__Information shown__
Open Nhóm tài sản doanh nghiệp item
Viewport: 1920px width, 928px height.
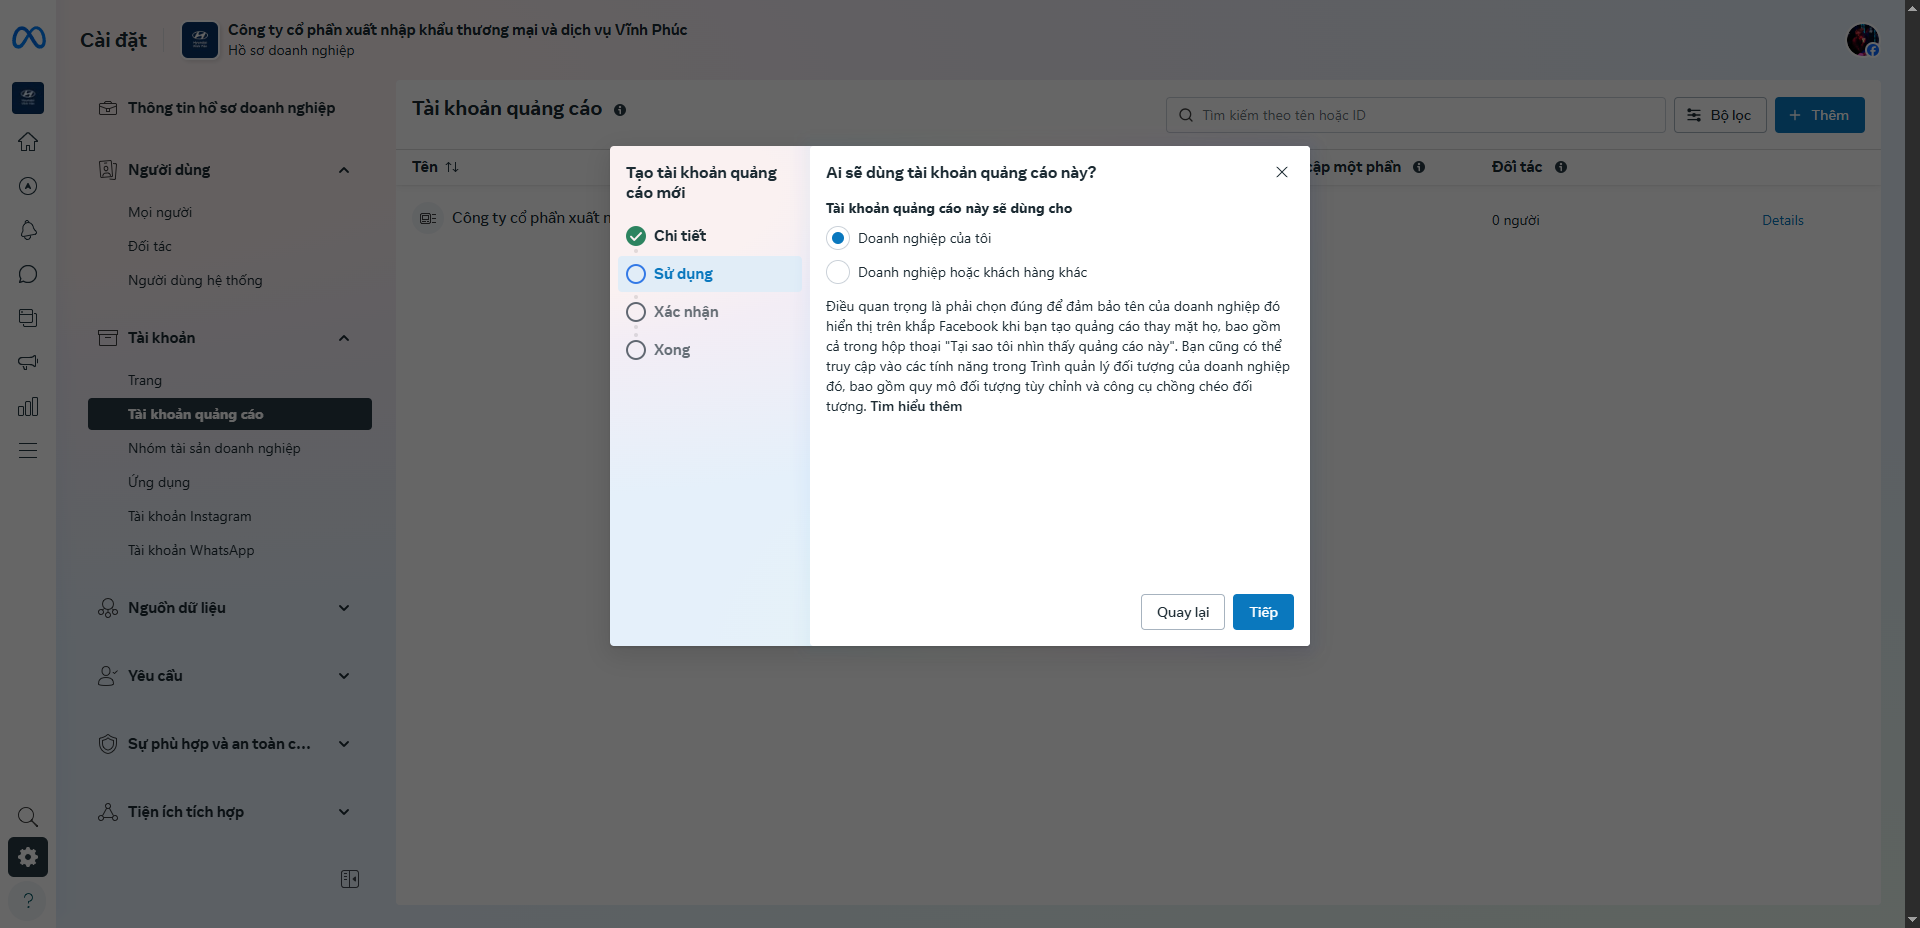pos(214,448)
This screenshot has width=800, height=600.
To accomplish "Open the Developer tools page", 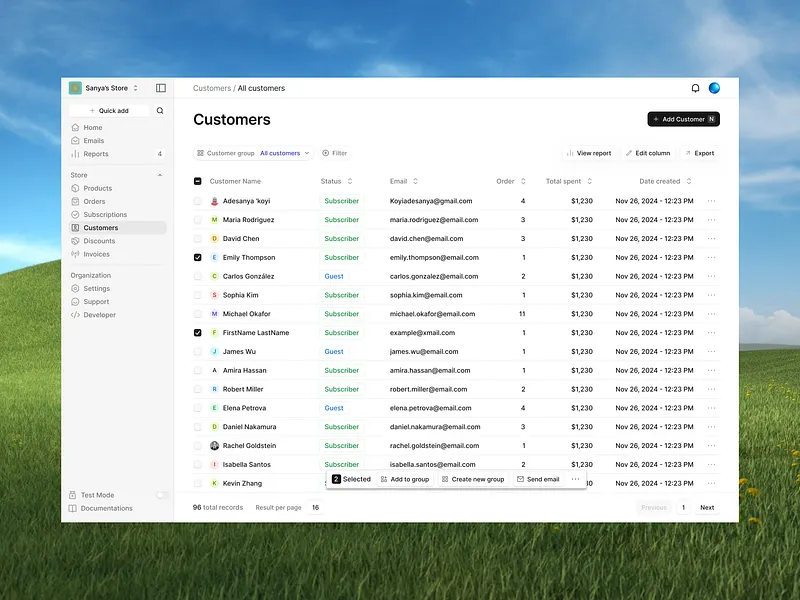I will click(x=97, y=314).
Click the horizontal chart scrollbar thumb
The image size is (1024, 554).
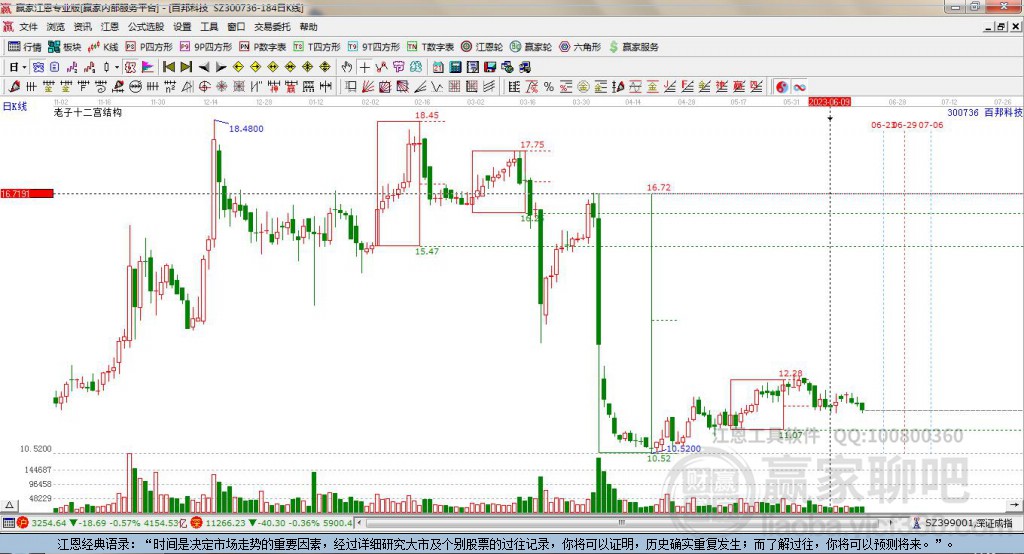click(x=622, y=523)
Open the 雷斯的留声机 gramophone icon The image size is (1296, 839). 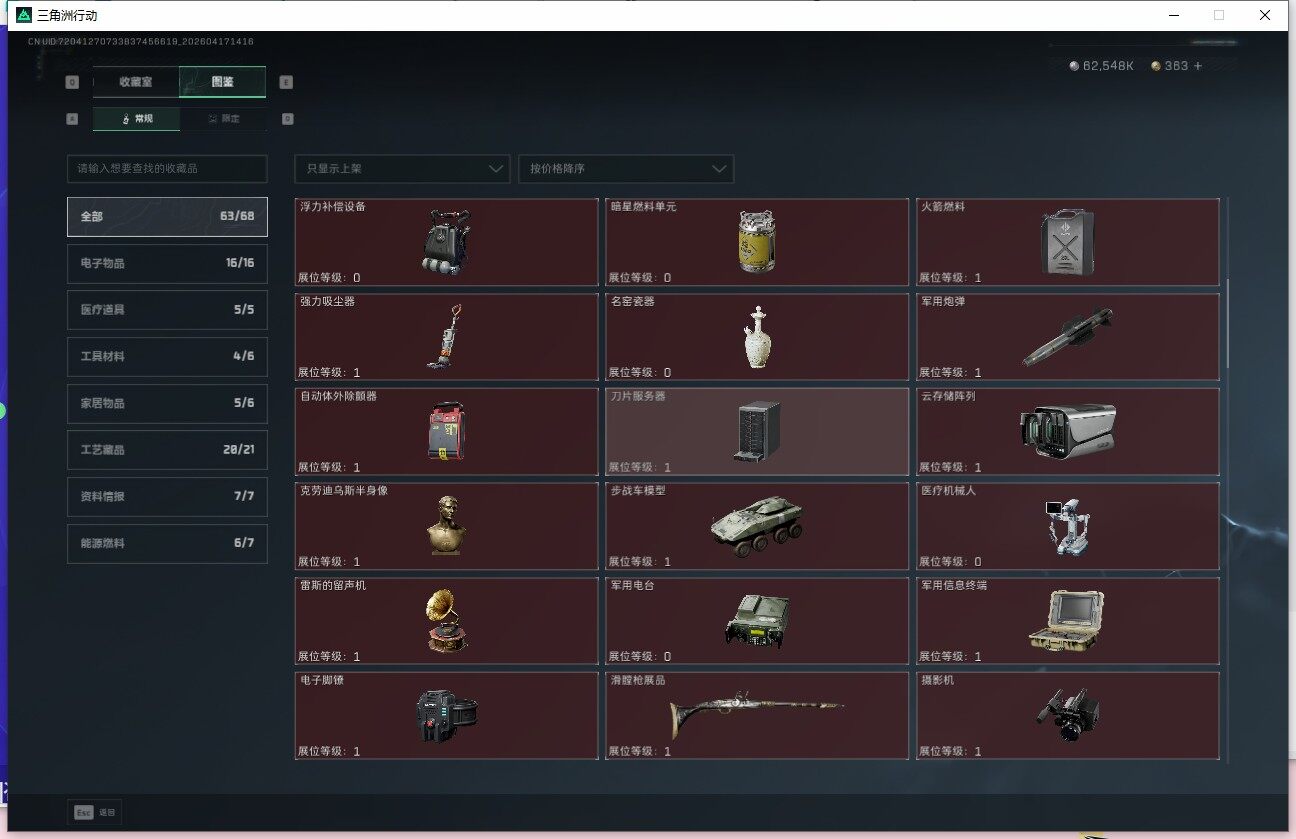pyautogui.click(x=445, y=620)
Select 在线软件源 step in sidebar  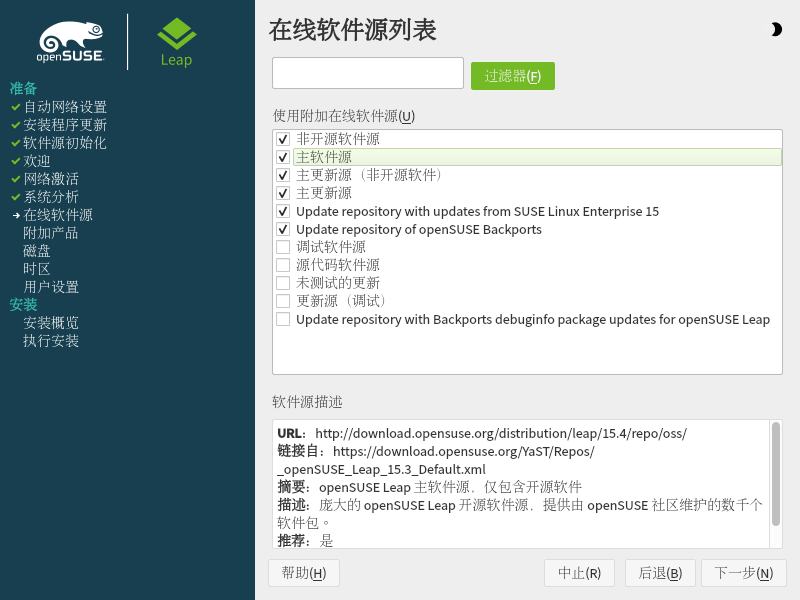pos(58,215)
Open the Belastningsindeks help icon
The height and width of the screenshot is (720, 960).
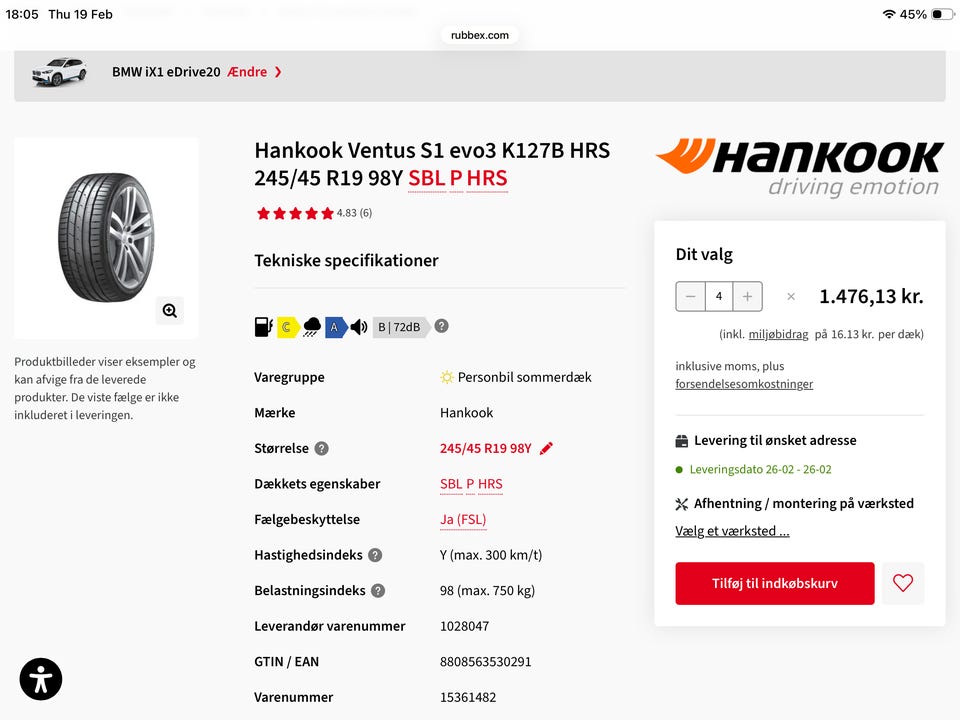378,591
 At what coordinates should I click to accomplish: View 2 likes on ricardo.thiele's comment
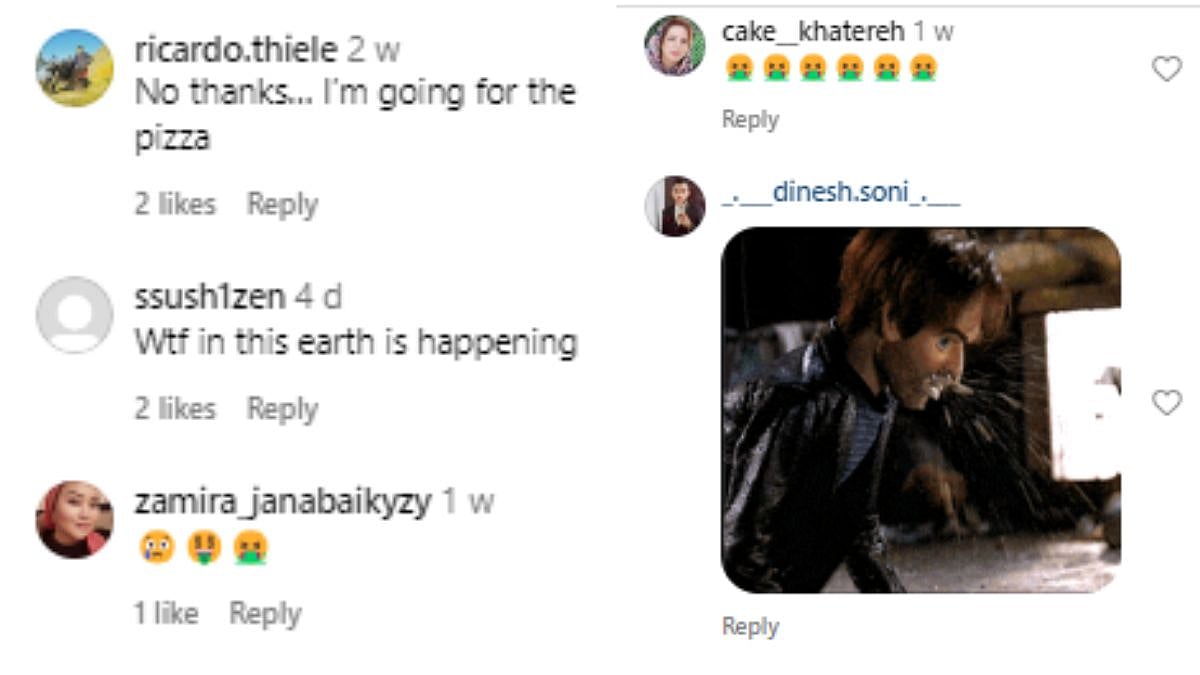pos(175,204)
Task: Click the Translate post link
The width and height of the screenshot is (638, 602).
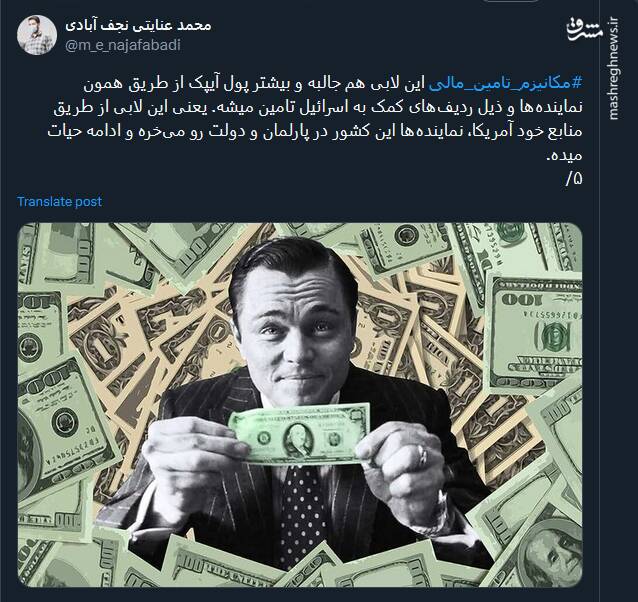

__Problem details__
List every line of the items above that contains the string "height". Case counts.

__Expected output__
Viewport: 1920px width, 928px height.
This screenshot has width=800, height=600.
The height and width of the screenshot is (720, 960).
The width and height of the screenshot is (638, 602).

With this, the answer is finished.